Dataset entries
▬▬▬▬▬▬

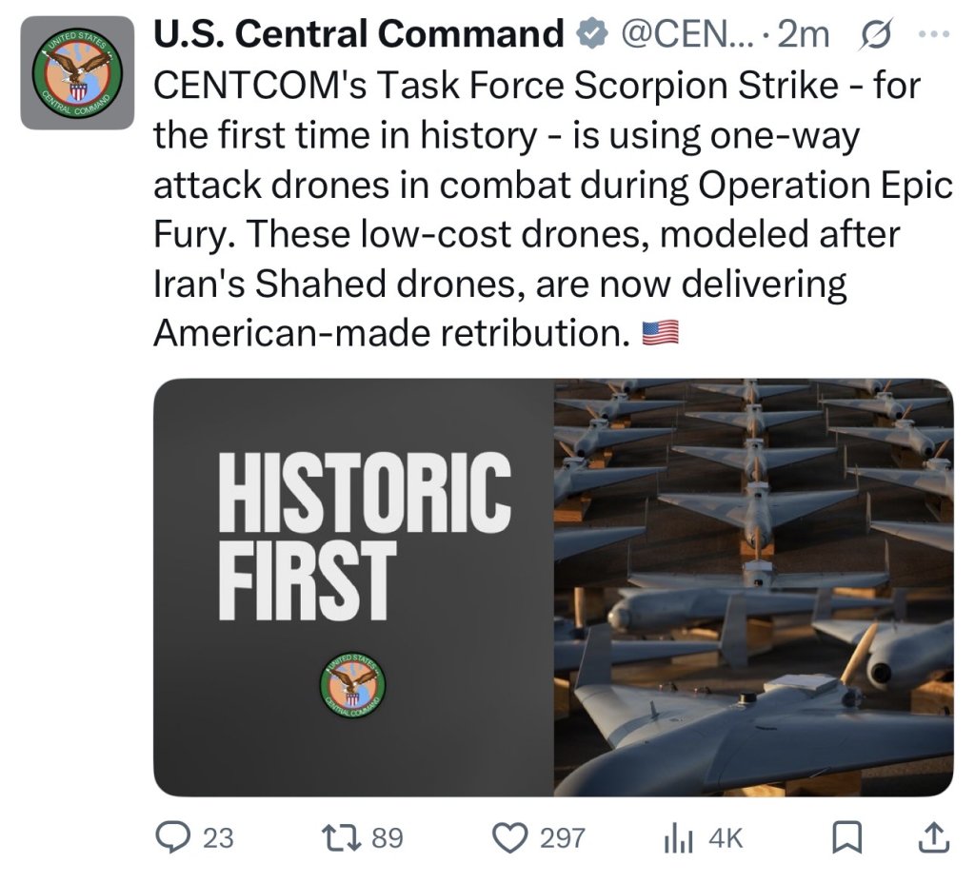Open the share arrow icon
This screenshot has width=975, height=883.
(x=934, y=837)
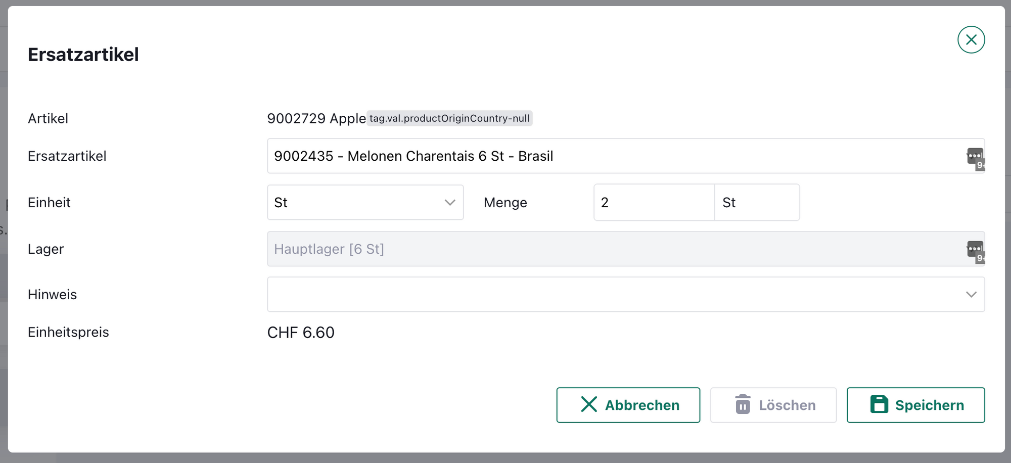Click the X icon on Abbrechen
Screen dimensions: 1011x463
click(589, 405)
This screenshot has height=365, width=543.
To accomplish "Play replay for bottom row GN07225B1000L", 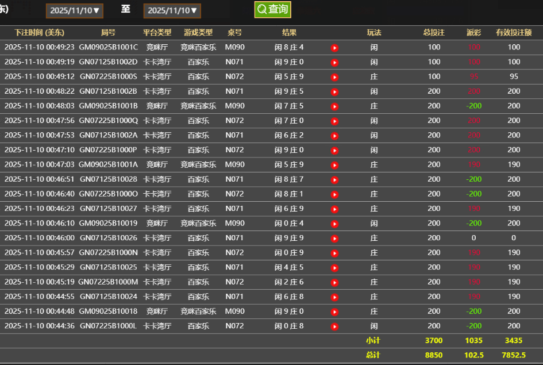I will pyautogui.click(x=334, y=326).
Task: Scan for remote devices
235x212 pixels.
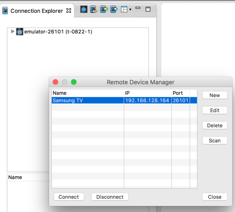Action: tap(215, 141)
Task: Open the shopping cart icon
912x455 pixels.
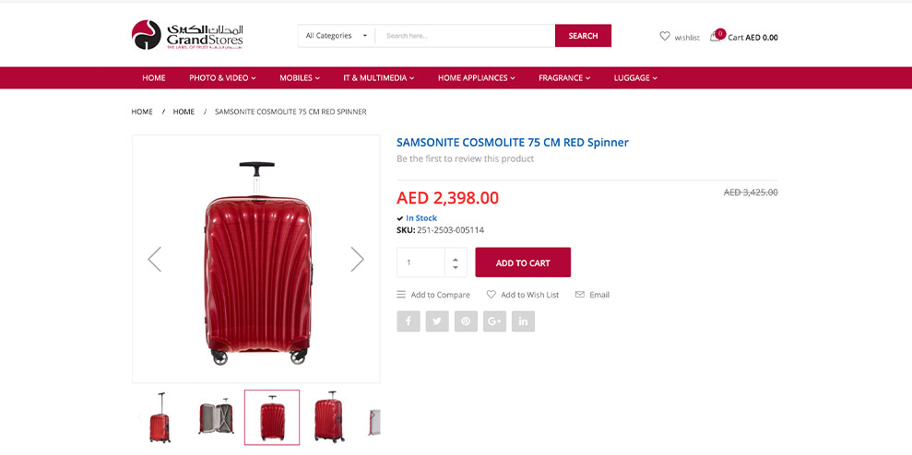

▬▬▬▬▬▬

### WORK INSTRUCTIONS
In the records above, find each line with the word "Task" and copy it out.

### SOLUTION
Task: Scan for remote devices
Task: Open the shopping cart icon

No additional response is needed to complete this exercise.